Published January 13, 2015
The government, stepping up efforts to choke the flow of money to suspected terrorist organizations, announced the indictments Wednesday of seven people in Texas and the arrests of seven others in Michigan. All are suspected of channeling funds to Arab countries that the U.S. government says are terrorist havens.
Attorney General John Ashcroft said federal officials are targeting those who finance terrorism as much as those who carry out attacks.
"Just as we will prosecute the terrorists who plant the bomb, we will prosecute the terrorist supporters who write the check," Ashcroft said at a news conference.
A 33-count indictment unsealed in Dallas charged four brothers with money laundering and selling computer equipment to Syria and Libya, two countries the United States says are state sponsors of terrorism. All four have been arrested.
The indictment also names a fifth brother, already in custody, as well as Mousa Abu Marzook, a leader of the Palestinian militant group Hamas, and his wife, Nadia Elashi, a cousin of the five brothers.

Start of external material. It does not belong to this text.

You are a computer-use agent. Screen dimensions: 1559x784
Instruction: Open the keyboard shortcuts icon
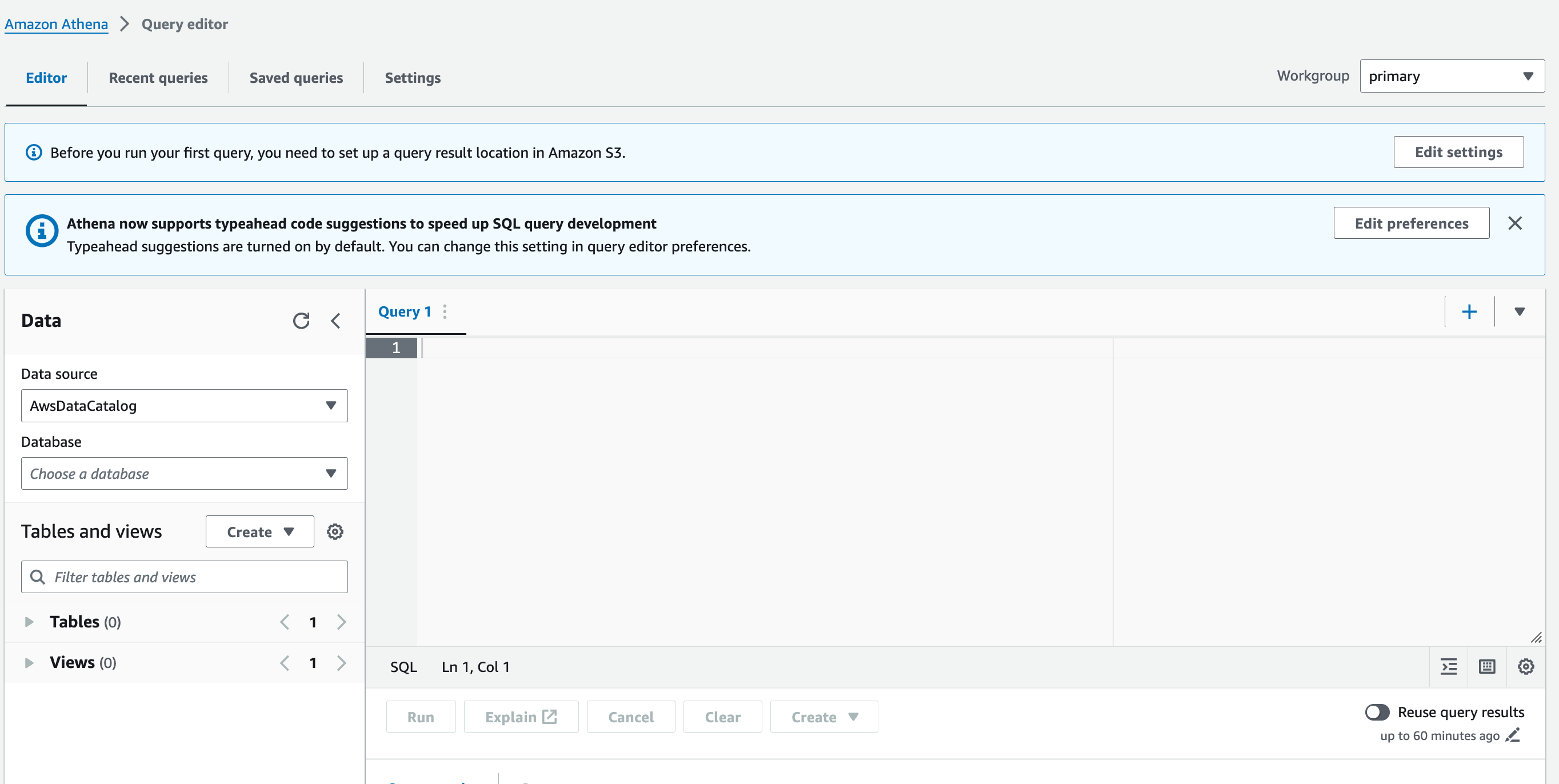tap(1487, 666)
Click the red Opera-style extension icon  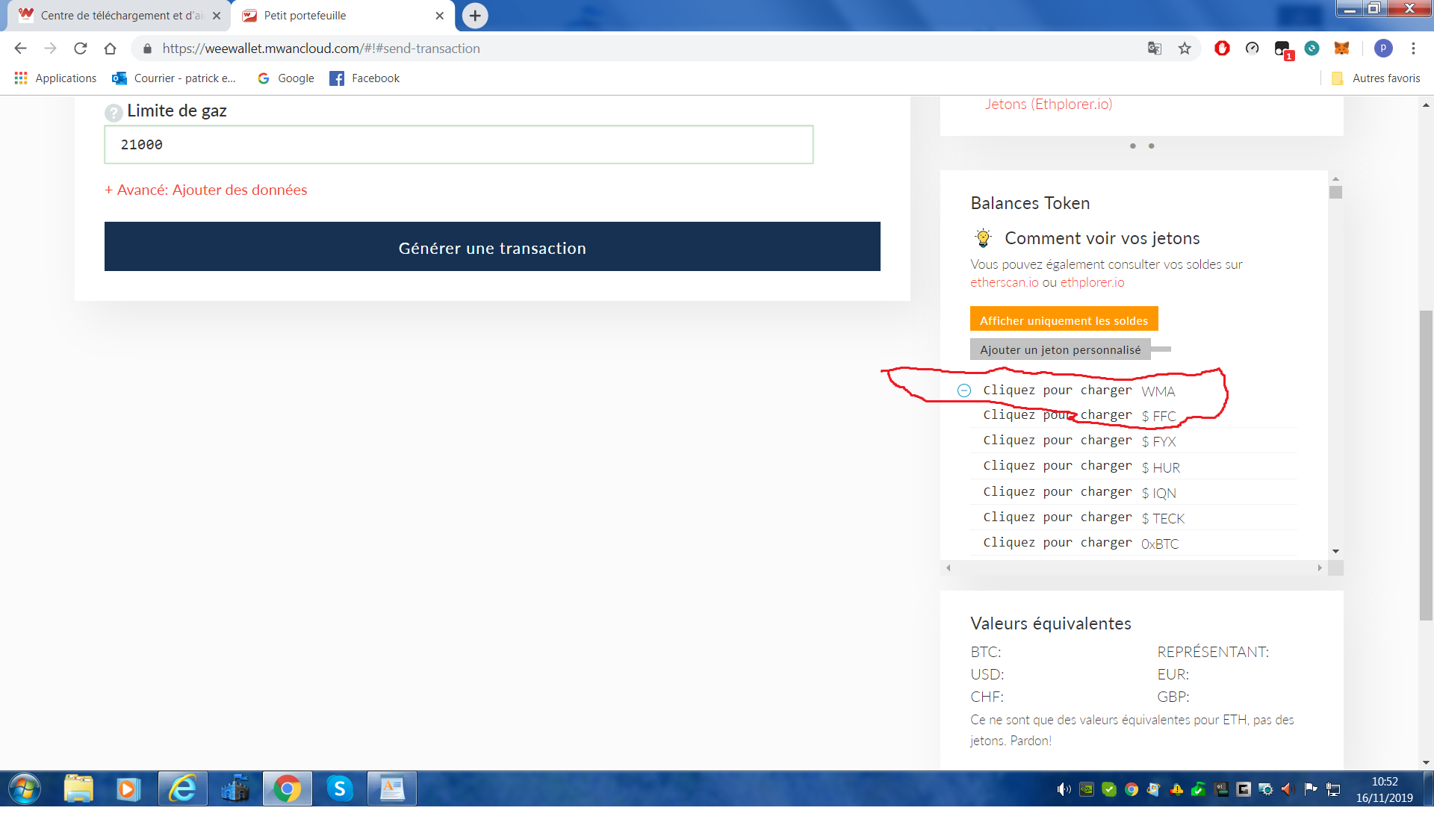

U.S. Customs Service agents, meanwhile. raided several businesses and homes in Dearborn, Mich., and arrested seven people. Officials said the people and businesses were involved in illegal money transfers that sent as much as $50 million a year to Yemen, a hotbed for al-Qaida and other Muslin extremists.
A day earlier, three men in Lackawanna, N.Y., were arrested and charged with sending more than $480,000 to Yemen without a license to operate a money-transferring business. The three — Mohamed Albanna, Ali Albanna, and Ali Elbaneh — were released on bail Wednesday. They are relatives of Jaber Elbaneh, accused of belonging to an al-Qaida terror cell in Lackawanna.
Justice Department officials said the arrests over the past two days were not connected, but were part of an effort by government law enforcement agencies to cut off terrorist financing.
"The war against terrorism is a war of accountants and auditors, as well as a war of weaponry and soldiers," Ashcroft said.
A Hamas official, speaking on condition of anonymity, criticized the arrests.
"We consider this part of the ongoing war against Islam and the Islamic institutions across the world," the official said. "There are some elements in the American administration who are trying very hard to harm the image of Islam and to link it with so-called terror, which is not true, because Islam is a religion of tolerance."
The Texas case involved a company in a Dallas suburb, Infocom Corp., for which all five brothers work. The company accepted a $250,000 investment from Marzook, who was deported in 1995 after the federal government designated him a terrorist, and made payments to Marzook's wife, according to the indictment. Both are out of the country. Marzook is believed to be in Syria.
Those arrested were Bayan Elashi, Ghassan Elashi, Basman Elashi and Hazim Elashi. The fifth brother, Ihsan Elashyi, already is in custody on charges of illegally exporting computer goods to the Middle East. If convicted, they each face up to 45 years in prison and $7.2 million in fines.
Ghassan Elashi, the company's vice president for marketing, headed the Holy Land Foundation for Relief and Development. The foundation's assets were frozen by the Treasury Department in December 2001 on the grounds that it allegedly funneled money to terrorists. FBI investigators concluded that Holy Land leaders were Hamas members and the charity was the primary U.S. fund-raising organ for the terrorist group.
Ashcroft said Infocom was in the same office park and shared some of the same employees as the Holy Land Foundation.
In Michigan, authorities arrested Mohammed Aidaros Abdulla, David Nasser Ali, Foiad H. Mohamad, Gamil Manea-Ahmed Al-Najar, Hussein A. Mohamed and Abdulla H. Mohamad. The seventh individual arrested is an unidentified Immigration and Naturalization Service employee who officials say had overstayed his visa.
Customs agents seized records and computers from some of the businesses, which included convenience stores, service stations and restaurants. In addition, seizure warrants have been issued for records from banks in the Detroit area and Toledo, Ohio.
The Michigan and Lonyo Service Center was one of the businesses raided. It's owned by Ali and Kalid Kaid, who said it's a common practice in the Yemeni community to send money to relatives in their native country.
He was skeptical of the government's claim. "We really question the amount of money that the government is talking about," Kaid said.